Construction and Comprehensive Analysis of ceRNA Networks and Tumor-Infiltrating Immune Cells in Hepatocellular Carcinoma With Vascular Invasion

Shijiao Cai; Renle Du; Yuan Zhang; Zhengyi Yuan; Jie Shang; Yang Yang; Bin Han; Weilong Zhong; Hengjie Yuan; Zhengxiang Li

doi:10.3389/fbinf.2022.836981

Construction and Comprehensive Analysis of ceRNA Networks and Tumor-Infiltrating Immune Cells in Hepatocellular Carcinoma With Vascular Invasion

Front Bioinform. 2022 Apr 12:2:836981. doi: 10.3389/fbinf.2022.836981. eCollection 2022.

Authors

Affiliations

¹ Department of Pharmacy, Tianjin Medical University General Hospital, Tianjin, China.
² Henan Institute of Medical and Pharmaceutical Sciences, Zhengzhou University, Zhengzhou, China.
³ Department of Gastroenterology and Hepatology, Tianjin Medical University General Hospital, Tianjin, China.

Abstract

Background: Hepatocellular carcinoma (HCC) is a common malignant cancer. Metastasis plays a critical role in tumor progression, and vascular invasion is considered one of the most crucial factors for HCC metastasis. However, comprehensive analysis focusing on competitive endogenous RNA (ceRNA) and immune infiltration in the vascular invasion of HCC is lacking. Methods: The gene expression profiles of 321 samples, including 210 primary HCC cases and 111 HCC cases with vascular invasion, were downloaded from The Cancer Genome Atlas-Liver Hepatocellular Carcinoma project, and used in identifying significant differentially expressed lncRNAs (DElncRNAs), miRNAs (DEmiRNAs), and mRNAs (DEmRNAs). The RNAs associated with vascular invasion were used in constructing a ceRNA network. A multigene-based risk signature was constructed using the least absolute shrinkage and selection operator algorithm. We detected the fractions of 28 immune cell types in HCC through single-sample gene set enrichment analysis (ssGSEA).
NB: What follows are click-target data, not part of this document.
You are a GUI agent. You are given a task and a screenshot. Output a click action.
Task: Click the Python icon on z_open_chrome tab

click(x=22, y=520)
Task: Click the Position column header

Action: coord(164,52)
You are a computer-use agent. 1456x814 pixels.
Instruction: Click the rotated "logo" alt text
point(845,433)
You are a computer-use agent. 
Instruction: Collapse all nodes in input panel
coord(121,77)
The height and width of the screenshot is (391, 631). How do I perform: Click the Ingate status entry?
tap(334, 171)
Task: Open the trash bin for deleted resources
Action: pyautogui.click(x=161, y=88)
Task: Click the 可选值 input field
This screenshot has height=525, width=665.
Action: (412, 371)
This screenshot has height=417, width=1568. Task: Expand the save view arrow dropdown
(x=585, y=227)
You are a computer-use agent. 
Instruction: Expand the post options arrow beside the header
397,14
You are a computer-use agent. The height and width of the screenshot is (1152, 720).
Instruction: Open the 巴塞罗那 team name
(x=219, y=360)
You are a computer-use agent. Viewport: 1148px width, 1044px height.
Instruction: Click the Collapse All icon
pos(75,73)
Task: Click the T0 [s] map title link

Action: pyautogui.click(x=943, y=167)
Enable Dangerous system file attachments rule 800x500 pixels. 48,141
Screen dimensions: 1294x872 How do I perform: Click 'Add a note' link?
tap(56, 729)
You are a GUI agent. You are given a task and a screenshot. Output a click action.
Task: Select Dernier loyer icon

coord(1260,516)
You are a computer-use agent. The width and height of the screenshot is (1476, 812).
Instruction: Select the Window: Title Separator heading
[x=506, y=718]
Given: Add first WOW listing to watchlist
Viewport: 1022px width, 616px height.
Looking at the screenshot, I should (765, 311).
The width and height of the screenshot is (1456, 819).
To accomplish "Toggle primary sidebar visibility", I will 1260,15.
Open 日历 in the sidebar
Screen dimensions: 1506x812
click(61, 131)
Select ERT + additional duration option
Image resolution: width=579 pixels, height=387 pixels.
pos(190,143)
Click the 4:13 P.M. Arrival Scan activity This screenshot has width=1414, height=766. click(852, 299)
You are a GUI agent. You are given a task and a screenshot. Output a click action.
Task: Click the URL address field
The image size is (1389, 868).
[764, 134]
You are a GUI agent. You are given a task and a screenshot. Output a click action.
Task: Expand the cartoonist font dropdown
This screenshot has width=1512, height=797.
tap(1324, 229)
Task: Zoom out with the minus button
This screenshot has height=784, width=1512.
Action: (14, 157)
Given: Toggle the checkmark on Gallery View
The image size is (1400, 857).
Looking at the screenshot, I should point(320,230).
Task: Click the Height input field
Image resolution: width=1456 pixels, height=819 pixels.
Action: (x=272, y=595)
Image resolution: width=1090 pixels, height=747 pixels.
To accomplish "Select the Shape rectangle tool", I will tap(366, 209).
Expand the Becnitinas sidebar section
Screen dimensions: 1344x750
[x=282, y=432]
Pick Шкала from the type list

Finally, the relationship between the ceRNA network and immune cells was determined through correlation analysis and used in clarifying the potential mechanism involved in vascular invasion. Results: Overall, 413 DElncRNAs, 27 DEmiRNAs, and 397 DEmRNAs were recognized in HCC. A specific ceRNA network based on the interaction among 3 lncRNA-miRNA pairs and 24 miRNA-mRNA pairs were established. A ceRNA-based prognostic signature was constructed and used in dividing samples into high- and low-risk subgroups. The signature showed significant efficacy; its 3- and 5-year areas under the receiver operating characteristic curves were 0.712 and 0.653, respectively. ceRNA and ssGSEA integration analysis demonstrated that PART1 (p = 0, R = -0.33) and CDK5R2 (p = 0.01, R = -0.15) were negatively correlated to natural killer cells. Conclusion: This study demonstrated that vascular invasion in HCC might be related to PART1, and its role in regulating CDK5R2 and NK cells. A nomogram was developed to predict the prognosis of patients with HCC and demonstrated the value of the ceRNA network and tumor-infiltrating immune cells value in improving personalized management.

Keywords: competitive endogenous RNA network; hepatocellular carcinoma; immune infiltration; nomogram; vascular invasion.